§ **Dostarczony tekst**:
────────────────────

DRUGI OBIEG
Czwartek, 24 lipca 2025
W związku z rekonstrukcja
rządu, D.O. jednorazowo zawiesza swoje zawieszenie pisania o polityce.
1.
Politycy prawie zawsze znajdą sposób, żeby rozczarować D.O.
A jak to będzie z „nowym” rządem?
D.O. daje mu – jak zwykle rządom ludzi normalnych – kredyt zaufania, ale z
niejedna rezerwą.
Nadal bowiem rozgrywającymi w tej koalicji jest paru chłystków, po których D.O.
niczego dobrego się nie spodziewa.
Pani Leo, ex TVN, a ostatnio szefowa gabinetu Szymona Hołowni, na dwie godzinki
przed zaprzysiężeniem stwierdziła, że jednak nie, nie chce być ministrą
kultury, więc o 8.15 pani Marta Cienkowska dowiedziała się, że nią będzie; też
zausznikczka Szymonka Ambitnego.
Cieszy się D.O., że pani Wróblewska odchodzi z pałacu Potockich; to była bardzo
zła ministra, choć ceniona przez kilkoro jego wybitnych Przyjaciół.
Nb. ostatniego dnia urzędowania pani Wróblewska skierowała „do konsultacji”
projekt ustawy, nakładającej podatek od smartphone’ów i tabletów.
A pan premier nie podziękował za pracę Adamowi Bodnarowi, nawet nie wymienił
jego nazwiska. Widać porzucił punkt widzenia profesorki Ewy Łętowskiej i
przyjął wizje profesora Wojciecha Sadurskiego.
A D.O., rozczarowany, jak wielu, jego sposobem rozliczania zagrażającej Polsce
szajki przestępców, nadal będzie żywił do niego ogromny szacunek. To jeden z
najbardziej niezłomnych ludzi, jakich poznał; nie polityków: ludzi, do końca
wierny duchowi i literze prawa, choćby to oznaczało puszczać wolno
jawnogrzeszników.
Ponieważ D.O. nie sądzi: D.O. WIE, że faszystów nie da się pokonać w obrębie
reguł demokratycznych, to największy kredyt zaufania daje ministrowi
Waldemarowi Żurkowi. Od dawna obiecywał sobie, że zaprosi go do AMNT, czekał na
dobrą okazję, a teraz już poszedł sędzia w ministry i czasu na rozmówki mieć
nie będzie. Więc nie poznał go osobiście, nie wie, co o nim sądzić i czy podoła
zadaniu. Ci, którzy go znają mówią, że jak nie on, to nikt.
Podobnego kredytu zaufania rządowi jako całości D.O. nie daje, woli przygotować
się na kolejne rozczarowanie i być ewentualnie milo zaskoczony. Ale sądzi, że w
tej postaci, z tymi drugorzędnymi politykami o twarzach bardzo łatwych do
zapomnienia, w większości bynajmniej nie intelektualistami, niewiele albo nic
się nie zmieni w stosunku do poprzedniego tuskowego nielota.
A to są czasy wyjątkowe, wymagające ludzi z charakterem, zdecydowanych,
odważnych, ale jednocześnie rozważnych i potrafiących przewidzieć konsekwencje
swoich działań. Bo ci, którzy tej zdolności nie mają, zazwyczaj nie robią nic,
tak na wszelki wypadek. A klasa urzędnicza jest mistrzem w działaniach
pozorowanych.

────────────────────

Rekordy do lokalizowania tekstu i elementów:
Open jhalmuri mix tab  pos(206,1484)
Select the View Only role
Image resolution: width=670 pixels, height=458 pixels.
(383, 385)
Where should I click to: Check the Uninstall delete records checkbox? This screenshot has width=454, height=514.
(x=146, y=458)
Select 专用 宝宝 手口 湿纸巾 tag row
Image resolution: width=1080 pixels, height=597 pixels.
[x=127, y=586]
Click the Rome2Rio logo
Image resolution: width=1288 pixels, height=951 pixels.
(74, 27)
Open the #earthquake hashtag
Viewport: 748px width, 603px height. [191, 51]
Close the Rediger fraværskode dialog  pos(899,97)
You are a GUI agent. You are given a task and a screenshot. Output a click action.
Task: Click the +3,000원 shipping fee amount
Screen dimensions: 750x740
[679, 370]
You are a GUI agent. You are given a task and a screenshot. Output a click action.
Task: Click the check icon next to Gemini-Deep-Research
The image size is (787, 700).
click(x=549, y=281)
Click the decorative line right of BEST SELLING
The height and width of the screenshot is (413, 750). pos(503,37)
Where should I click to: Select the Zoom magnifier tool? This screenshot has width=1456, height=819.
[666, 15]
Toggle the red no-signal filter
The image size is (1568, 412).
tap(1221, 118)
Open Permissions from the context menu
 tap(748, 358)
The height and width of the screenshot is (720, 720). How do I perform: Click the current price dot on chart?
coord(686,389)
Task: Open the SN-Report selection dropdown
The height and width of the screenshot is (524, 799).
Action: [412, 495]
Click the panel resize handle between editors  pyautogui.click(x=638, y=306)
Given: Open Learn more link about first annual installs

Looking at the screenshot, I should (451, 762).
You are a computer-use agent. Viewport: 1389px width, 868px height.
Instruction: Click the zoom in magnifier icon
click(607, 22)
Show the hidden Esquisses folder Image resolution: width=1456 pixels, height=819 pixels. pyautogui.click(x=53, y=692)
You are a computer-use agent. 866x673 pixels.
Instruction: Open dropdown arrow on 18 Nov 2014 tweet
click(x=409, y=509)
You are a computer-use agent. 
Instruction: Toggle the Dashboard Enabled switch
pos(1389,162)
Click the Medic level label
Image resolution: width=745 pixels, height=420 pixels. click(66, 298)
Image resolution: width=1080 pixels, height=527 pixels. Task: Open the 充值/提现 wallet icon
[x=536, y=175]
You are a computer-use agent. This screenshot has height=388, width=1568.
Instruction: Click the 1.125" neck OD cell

────────────────────

§ **Cele**:
1/ O której godzinie, według tekstu, pani Marta Cienkowska dowiedziała się, że zostanie ministrą kultury?
2/ Przepisz wiernie fragment tekstu, zaczynając od miejsca ze słowami „D.O. daje mu” i kończąc po słowach „jego wybitnych Przyjaciół.”.
Rekordy stanowią materiał odrębny od tekstu.

§ **Poprawne odpowiedzi**:
1/ O 8.15.

2/
D.O. daje mu – jak zwykle rządom ludzi normalnych – kredyt zaufania, ale z
niejedna rezerwą.
Nadal bowiem rozgrywającymi w tej koalicji jest paru chłystków, po których D.O.
niczego dobrego się nie spodziewa.
Pani Leo, ex TVN, a ostatnio szefowa gabinetu Szymona Hołowni, na dwie godzinki
przed zaprzysiężeniem stwierdziła, że jednak nie, nie chce być ministrą
kultury, więc o 8.15 pani Marta Cienkowska dowiedziała się, że nią będzie; też
zausznikczka Szymonka Ambitnego.
Cieszy się D.O., że pani Wróblewska odchodzi z pałacu Potockich; to była bardzo
zła ministra, choć ceniona przez kilkoro jego wybitnych Przyjaciół.